The next step in the evolution of the VAE comes in recreating the hallmark of a vanilla VAE, the latent space. This doesn’t mean removing the latent space, it just allows it to be discrete instead of continuous, hence the Vector Quantization part of the name. The images below are a visualization of these respective latent spaces.
This shows the fundamental difference between the VAE and the VQ-VAE. The points in the latent space are discrete in the VQ-VAE but continuous in the VAE.
But wait, if we make the latent space discrete, won’t we make the outputs unrealistic? That’s where we include a function to calculate the nearest embedding, or the nearest point in the latent space to sample from.
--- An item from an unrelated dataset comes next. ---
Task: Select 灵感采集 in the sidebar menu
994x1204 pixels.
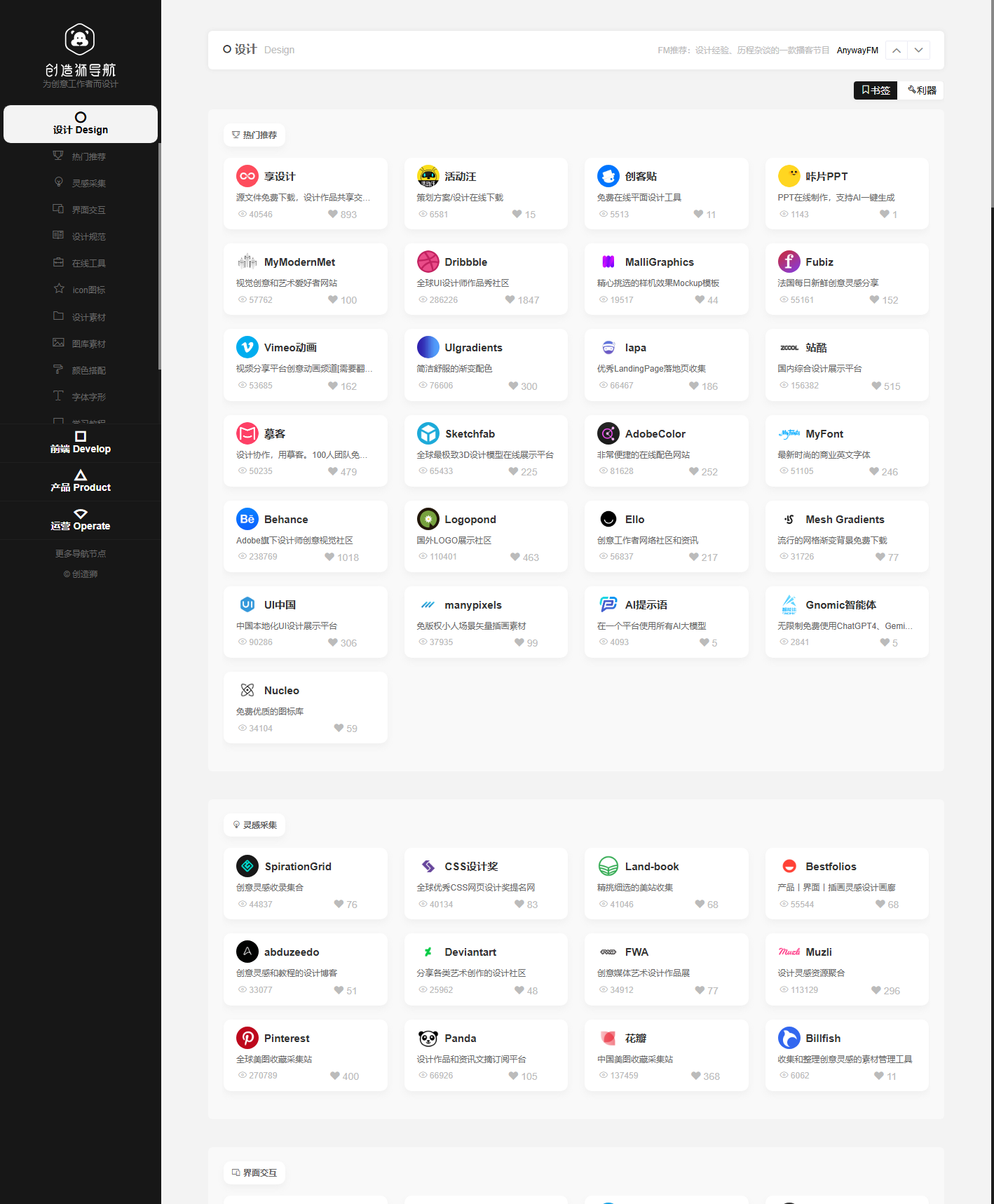Action: coord(88,183)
This solves the problem of fuzzy outputs because if the VQ-VAE samples from a point it has trained on, then it naturally will be sharper.
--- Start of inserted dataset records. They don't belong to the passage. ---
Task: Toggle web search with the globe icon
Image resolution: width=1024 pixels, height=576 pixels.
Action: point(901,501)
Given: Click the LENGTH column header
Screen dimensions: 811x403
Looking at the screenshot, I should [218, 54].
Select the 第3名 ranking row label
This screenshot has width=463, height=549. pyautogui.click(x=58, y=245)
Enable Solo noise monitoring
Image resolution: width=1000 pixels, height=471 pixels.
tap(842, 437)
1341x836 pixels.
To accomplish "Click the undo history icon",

However, there lies a problem here. If the VAE only samples from points it has trained on, then it will only output images that look like images in the training set. We can solve this problem by adding superficial points during training around each point in the training set. For simplicity, I will be referring to these points as the surrounding points. We can call the number of surrounding points we add k, which is usually set to 512 or 256. During training, these surrounding points are trained with the training data, so they are as sharp and accurate as the original points.
The loss function of a VQ-VAE remains largely the same compared to a vanilla VAE. However, there is no need for the KL divergence loss, as the nearest embedding function solves that problem. This solves the problem of the posterior collapse in the VAE because there is no KL term to become zero. However, we do need a loss for the vector quantization, or a loss to help fine-tune the values of the surrounding points in the latent space. This helps the latent space function more continuously while still retaining the good quality of the generated images.
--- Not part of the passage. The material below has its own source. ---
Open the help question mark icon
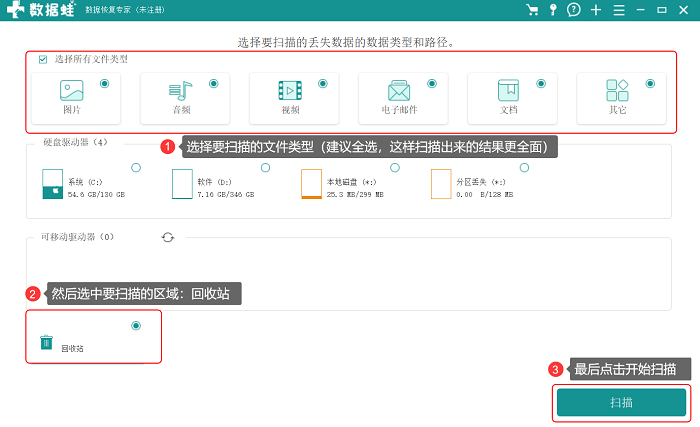Viewport: 700px width, 427px height. tap(574, 9)
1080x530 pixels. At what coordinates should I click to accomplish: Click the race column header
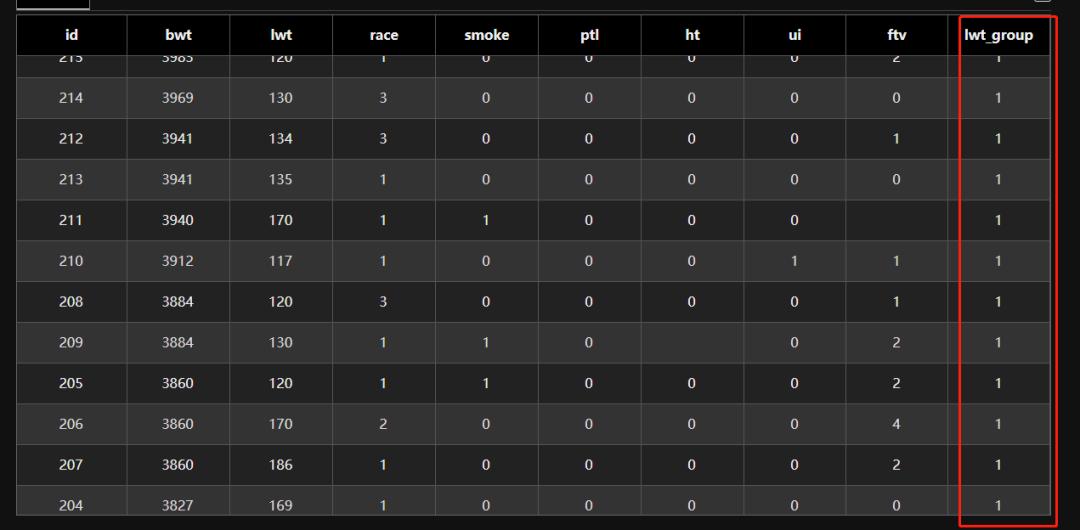[x=383, y=35]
In my experience, this type of VAE works well enough to contain the whole of ImageNet in its latent space, which entails that it can reconstruct and return a relatively accurate latent vector for any image taken at any point in time. For me, this model was good enough, and it will probably be good enough for many applications where the quality of images doesn’t matter as much as the content of the images. This is also much easier to train and can be easily reproducible, unlike a GAN. Surprisingly, the VQ-VAE 2 surpassed BIG-GAN in image quality and multiple generation diversity metrics. Although, another way to get the same result is by using the discriminator of a GAN.
While GANs are capable of generating hyper-realistic images that can even fool humans sometimes (see which face is real), you still might need some parts of a VAE, like the latent space, to generate images with the intended characteristics. To do this, we simply insert the discriminator of the GAN after the transposed convolutions of the VAE. We add a discriminator loss component to the loss function of the VAE to help the images become sharper and more realistic. In my experience, however, this is usually harder to train than a normal VQ-VAE, and the VQ-VAE is usually better for most applications.
When GANs started picking up steam, the VAE was left in the dust and was regarded as a lesser, inferior model because of its lower quality images. Then, when the VQ-VAE was designed, that changed because the VQ-VAE produced images on par with GANs, and had many advantages that GANs didn’t have. Now, researchers can finely control the content of the images generated without compromising the quality of the images. Hopefully, now you have a comprehensive understanding of the different types of VAEs and have some basic understanding of what happens inside the generative model. Thank you so much for reading, and have a good one.